Ces licenciements constituent-ils vraiment un « blanchiment par l’IA » ? Autrement dit — les entreprises n’avaient-elles pas déjà des problèmes fondamentaux non liés à l’IA (comme un recrutement excessif, une baisse des bénéfices, une pression concurrentielle, de mauvaises décisions commerciales), et n’utilisent-elles simplement l’IA comme un « prétexte » pour licencier ? Eh bien, d’une certaine manière, cela a du sens.


Vous pourriez également remarquer que si vous recueillez tous les e-mails de licenciement envoyés par les PDG pendant cette période, vous pourriez penser qu'ils ont créé un groupe de discussion pour se coordonner et rédiger ces e-mails ensemble. « Équipe native AI », « gestionnaires de codage », « augmentation de la portée de gestion », « structure plate », « gestion d'équipes d'agents intelligents AI »... Vous constaterez que ces nouveaux termes apparaissent de manière identique dans chaque e-mail. Cela ressemble exactement à ce qu'on obtiendrait en fournissant à GPT le même prompt.

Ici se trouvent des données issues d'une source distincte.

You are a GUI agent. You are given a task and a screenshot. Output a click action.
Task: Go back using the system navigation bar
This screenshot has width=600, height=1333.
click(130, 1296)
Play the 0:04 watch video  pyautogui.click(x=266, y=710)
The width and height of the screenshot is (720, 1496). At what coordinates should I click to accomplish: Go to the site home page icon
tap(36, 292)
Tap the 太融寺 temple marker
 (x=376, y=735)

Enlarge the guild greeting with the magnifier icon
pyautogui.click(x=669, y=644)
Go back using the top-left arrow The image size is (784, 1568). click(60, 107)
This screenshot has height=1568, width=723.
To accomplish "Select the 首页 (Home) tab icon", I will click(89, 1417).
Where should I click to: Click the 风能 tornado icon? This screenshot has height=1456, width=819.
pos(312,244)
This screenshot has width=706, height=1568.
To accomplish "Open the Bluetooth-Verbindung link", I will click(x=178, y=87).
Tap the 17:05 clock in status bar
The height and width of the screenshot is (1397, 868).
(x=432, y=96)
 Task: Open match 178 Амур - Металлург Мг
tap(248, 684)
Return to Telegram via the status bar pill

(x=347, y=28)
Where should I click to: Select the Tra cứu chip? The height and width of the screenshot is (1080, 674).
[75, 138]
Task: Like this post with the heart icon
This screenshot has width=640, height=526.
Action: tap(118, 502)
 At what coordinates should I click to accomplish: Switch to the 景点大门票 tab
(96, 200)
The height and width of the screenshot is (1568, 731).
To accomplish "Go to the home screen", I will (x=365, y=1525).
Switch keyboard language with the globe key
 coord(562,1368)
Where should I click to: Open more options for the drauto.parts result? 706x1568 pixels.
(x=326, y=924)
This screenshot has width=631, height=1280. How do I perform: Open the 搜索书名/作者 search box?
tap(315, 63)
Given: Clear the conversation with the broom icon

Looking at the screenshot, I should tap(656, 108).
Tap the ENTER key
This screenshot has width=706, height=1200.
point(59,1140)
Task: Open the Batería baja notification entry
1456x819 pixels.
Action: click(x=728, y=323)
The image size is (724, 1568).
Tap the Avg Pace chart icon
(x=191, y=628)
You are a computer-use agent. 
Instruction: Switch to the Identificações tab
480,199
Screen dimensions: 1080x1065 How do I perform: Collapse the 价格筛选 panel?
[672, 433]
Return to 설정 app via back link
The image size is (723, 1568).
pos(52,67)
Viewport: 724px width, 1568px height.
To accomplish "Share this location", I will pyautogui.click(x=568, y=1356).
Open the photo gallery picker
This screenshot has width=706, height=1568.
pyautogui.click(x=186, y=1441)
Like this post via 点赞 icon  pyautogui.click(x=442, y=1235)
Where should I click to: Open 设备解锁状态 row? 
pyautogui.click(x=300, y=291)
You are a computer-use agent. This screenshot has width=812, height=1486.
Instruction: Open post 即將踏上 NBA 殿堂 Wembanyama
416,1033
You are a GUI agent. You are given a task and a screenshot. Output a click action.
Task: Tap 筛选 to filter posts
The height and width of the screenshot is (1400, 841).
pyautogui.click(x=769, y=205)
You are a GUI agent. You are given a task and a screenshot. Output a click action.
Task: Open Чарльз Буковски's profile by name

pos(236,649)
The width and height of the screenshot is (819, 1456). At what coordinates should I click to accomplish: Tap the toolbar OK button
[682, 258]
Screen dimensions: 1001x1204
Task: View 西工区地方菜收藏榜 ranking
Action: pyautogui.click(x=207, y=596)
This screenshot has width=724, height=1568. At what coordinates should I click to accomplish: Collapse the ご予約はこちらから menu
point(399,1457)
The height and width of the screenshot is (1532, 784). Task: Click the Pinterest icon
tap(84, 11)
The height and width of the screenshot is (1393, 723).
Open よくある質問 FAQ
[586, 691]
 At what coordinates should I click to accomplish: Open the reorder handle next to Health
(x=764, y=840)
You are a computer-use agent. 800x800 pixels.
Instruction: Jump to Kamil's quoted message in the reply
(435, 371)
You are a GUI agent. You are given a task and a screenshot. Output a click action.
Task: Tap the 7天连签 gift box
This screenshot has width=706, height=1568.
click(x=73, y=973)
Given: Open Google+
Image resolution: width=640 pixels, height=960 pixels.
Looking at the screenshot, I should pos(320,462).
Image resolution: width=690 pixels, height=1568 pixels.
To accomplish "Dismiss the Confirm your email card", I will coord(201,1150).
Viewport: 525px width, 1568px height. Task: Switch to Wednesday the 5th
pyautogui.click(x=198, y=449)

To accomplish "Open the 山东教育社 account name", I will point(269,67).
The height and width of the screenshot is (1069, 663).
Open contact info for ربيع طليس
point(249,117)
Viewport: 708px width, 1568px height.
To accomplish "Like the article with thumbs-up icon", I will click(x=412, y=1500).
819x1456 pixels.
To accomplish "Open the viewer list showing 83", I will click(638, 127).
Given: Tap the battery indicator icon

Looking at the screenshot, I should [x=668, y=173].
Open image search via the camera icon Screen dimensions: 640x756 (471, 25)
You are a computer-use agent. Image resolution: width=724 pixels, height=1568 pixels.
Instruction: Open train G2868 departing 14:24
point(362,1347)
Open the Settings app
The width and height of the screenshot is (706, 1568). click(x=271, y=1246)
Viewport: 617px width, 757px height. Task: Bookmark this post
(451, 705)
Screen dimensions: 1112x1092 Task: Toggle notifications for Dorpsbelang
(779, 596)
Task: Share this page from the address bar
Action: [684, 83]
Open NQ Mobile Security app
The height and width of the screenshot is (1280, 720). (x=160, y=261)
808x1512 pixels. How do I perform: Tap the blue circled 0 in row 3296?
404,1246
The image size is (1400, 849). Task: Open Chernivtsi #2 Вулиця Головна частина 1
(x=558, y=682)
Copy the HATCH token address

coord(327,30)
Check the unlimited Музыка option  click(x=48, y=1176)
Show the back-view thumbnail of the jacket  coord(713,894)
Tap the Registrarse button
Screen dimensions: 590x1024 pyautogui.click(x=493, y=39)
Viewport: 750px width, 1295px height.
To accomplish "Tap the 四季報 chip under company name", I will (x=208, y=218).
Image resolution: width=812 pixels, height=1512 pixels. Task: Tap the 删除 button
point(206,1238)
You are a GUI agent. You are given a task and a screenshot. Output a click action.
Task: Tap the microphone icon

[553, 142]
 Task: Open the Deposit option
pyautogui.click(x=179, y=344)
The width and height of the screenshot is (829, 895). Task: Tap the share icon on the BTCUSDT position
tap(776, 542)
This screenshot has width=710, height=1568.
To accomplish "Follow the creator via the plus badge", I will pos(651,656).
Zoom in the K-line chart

Mais la vérité est que, même si ces licenciements ne sont pas directement dus à l'IA vous remplaçant, même s'ils sont mêlés d'une composante de « blanchiment par l'IA », ces licenciements sont fondamentalement causés par l'IA. Et cette vague de licenciements continuera jusqu'à ce que nous apprenions réellement à utiliser l'IA.


Jusqu'à ce que nous apprenions à transformer d'immenses quantités de tokens AI en résultats commerciaux concrets, et non seulement en investissements en code ; jusqu'à ce que nous apprenions à faire en sorte que la vitesse d'alignement entre les organisations suive le rythme du codage de la nouvelle génération ; jusqu'à ce que nous comprenions comment utiliser cette productivité supplémentaire pour poursuivre 10 autres idées prometteuses, au-delà des 2 bonnes idées et des 8 mauvaises idées d'origine.


Avant de comprendre réellement comment l'IA stimule la croissance du PIB mondial, les entreprises ne peuvent que compenser les coûts annuels de jetons atteignant 7 milliards de dollars (le total des revenus professionnels d'OpenAI et d'Anthropic) en réduisant les salaires des employés.


Avant d'apprendre à résoudre plus efficacement les phénomènes de blocage mutuel entre les équipes, la seule solution reste toujours la même — nous supprimer directement de l'organigramme.



Il me reste 15 jours pour connaître mon destin. Mais peu importe le résultat, je pense que j'ai déjà compris la raison. Même si j'étais la personne qui avait pris la décision dans le vaste bureau du PDG, je ne sais pas si j'aurais pu faire mieux ; je n'aurais probablement fait qu'une sélection identique à celle des autres PDG qui ont créé des groupes.